▶ _HOW TO COMPLETE THIS TASK_
Leave out every line before the one containing "Where should I click to: Open the Nintendo", and repeat the rest of the material below exactly, that line included.

▶ _DATA SECTION_
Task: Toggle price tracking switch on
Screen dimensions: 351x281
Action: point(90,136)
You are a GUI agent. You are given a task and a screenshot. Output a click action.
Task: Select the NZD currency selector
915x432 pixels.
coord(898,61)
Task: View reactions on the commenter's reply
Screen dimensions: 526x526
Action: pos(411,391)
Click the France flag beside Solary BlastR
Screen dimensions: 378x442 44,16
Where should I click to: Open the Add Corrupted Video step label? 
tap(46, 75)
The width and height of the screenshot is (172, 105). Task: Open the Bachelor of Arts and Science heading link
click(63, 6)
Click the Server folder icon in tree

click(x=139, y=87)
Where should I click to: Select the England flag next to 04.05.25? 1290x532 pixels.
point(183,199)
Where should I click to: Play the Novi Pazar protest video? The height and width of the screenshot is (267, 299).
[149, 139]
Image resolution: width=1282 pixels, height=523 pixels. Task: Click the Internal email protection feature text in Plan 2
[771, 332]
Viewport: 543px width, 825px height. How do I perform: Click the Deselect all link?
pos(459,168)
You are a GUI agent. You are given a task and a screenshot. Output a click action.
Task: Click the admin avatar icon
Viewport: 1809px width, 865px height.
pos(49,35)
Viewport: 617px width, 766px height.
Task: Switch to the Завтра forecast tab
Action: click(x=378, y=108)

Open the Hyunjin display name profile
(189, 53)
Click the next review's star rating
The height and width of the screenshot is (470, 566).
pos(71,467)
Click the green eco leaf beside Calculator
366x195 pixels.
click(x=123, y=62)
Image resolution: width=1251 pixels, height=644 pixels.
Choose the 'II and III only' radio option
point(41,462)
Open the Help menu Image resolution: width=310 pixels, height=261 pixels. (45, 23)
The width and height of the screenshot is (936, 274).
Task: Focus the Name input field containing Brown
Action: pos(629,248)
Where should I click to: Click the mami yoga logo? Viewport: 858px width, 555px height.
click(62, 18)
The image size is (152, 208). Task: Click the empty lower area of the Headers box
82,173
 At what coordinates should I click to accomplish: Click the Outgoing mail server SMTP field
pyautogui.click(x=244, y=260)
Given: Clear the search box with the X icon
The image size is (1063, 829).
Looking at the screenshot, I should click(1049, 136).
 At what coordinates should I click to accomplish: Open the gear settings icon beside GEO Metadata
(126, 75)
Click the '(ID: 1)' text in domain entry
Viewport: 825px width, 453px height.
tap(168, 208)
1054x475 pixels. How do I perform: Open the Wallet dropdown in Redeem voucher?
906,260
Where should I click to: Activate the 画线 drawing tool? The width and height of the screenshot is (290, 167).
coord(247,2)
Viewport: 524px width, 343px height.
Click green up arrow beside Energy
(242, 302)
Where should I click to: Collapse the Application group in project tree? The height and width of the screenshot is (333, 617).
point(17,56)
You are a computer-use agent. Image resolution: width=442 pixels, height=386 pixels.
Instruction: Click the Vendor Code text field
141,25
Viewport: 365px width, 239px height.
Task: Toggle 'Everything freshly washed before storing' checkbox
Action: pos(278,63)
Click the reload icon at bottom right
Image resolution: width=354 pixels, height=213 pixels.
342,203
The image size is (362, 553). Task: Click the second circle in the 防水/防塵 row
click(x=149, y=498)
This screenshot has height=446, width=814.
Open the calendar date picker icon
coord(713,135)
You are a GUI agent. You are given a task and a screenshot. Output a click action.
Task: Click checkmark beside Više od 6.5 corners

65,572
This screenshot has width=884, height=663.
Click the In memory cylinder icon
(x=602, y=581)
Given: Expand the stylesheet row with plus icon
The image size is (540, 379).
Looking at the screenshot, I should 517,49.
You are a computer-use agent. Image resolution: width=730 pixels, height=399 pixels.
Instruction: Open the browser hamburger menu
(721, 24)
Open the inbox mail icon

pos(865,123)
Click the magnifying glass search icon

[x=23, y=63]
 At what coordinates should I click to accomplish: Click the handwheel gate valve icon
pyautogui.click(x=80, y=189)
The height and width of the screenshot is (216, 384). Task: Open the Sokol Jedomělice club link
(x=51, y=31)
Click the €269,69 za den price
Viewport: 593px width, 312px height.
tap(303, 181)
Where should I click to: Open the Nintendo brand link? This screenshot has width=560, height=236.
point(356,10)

▶ _ANSWER SECTION_
Where should I click to: Open the Nintendo brand link? This screenshot has width=560, height=236.
point(356,10)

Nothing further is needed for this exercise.